*TEXT TO READ*.
Do you believe it is priceless? Can/should it be measured in money?

I do get this question a lot by "an"-caps and other pro-capitalists, social darwinists and similar minded people...
by (640 points)
life is still that cheap? i thought with inflation and all...where did you git one for that price? walmart? target? is yours american made?
well, this black friday i hear target is selling life 30%! Come out and enjoy the savings!
black friday! yes, maybe we can cause a run on target, and get them to sell out of lives!

because after all, once there are no more lives for sale...

[y'all did see "team america", right?]

Freedom isn't free and it costs folks like you and me. If we don't all chip in, we'll never pay that bill. :P

yeah i love everything from matt and trey parker, despite whatever their political opinions may be

1 Answer

+3 votes

Such a question, or the assertion (that life has a value), smacks of absurd ridiculousness to me. Despite its implied appeal to 'objectivity,' it remains, within the confines of critical thinking, an example of begging the question. Put another way, it's a circularity; an implied valuation on valuation; values are valuable. Does this mean valuing is valuable? Anyway, there's a subtle shiftiness from activity (verb) to thing (noun) becomes which becomes apparent very quickly.

*PROVIDED DATA*.
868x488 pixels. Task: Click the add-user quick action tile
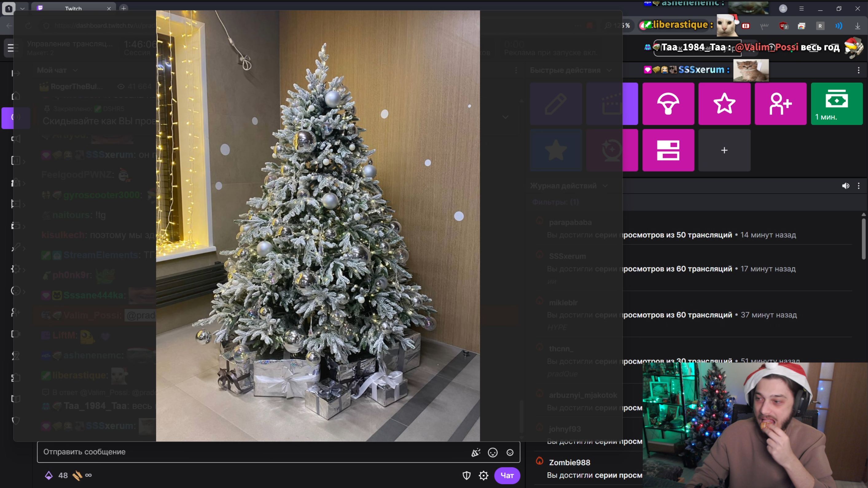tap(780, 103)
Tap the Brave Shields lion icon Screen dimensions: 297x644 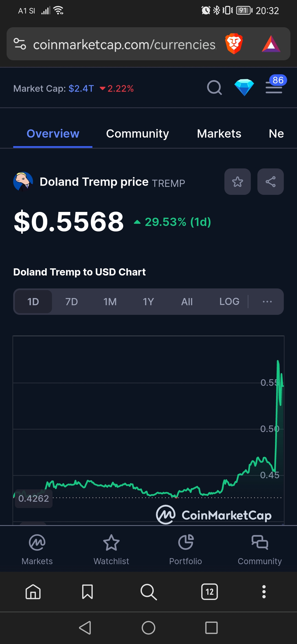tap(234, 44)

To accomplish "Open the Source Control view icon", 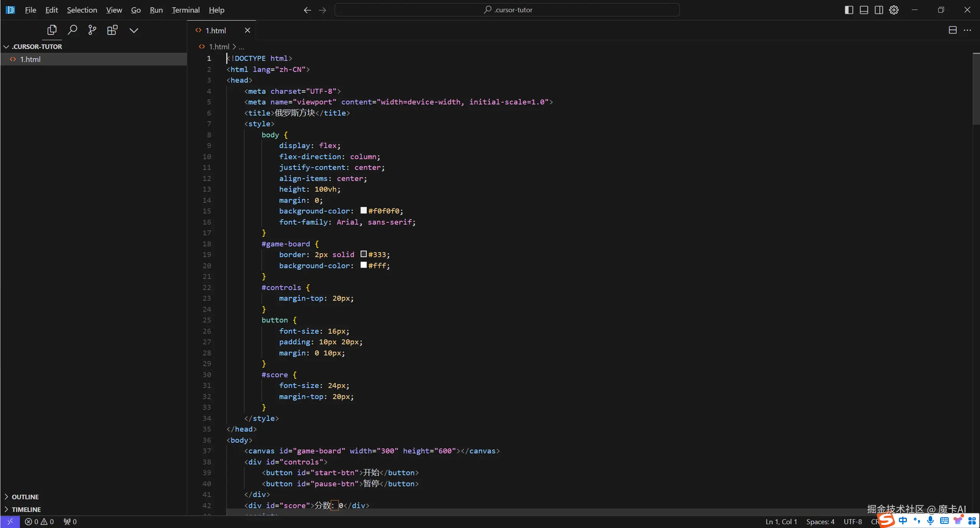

*WRITTEN INSTRUCTION*.
Reproduce the stretch of the thread from "well, this black" through "out of lives!", switching "black friday" to "cyber monday". The listing isn't needed here.

*ANSWER IN FULL*.
well, this cyber monday i hear target is selling life 30%! Come out and enjoy the savings!
cyber monday! yes, maybe we can cause a run on target, and get them to sell out of lives!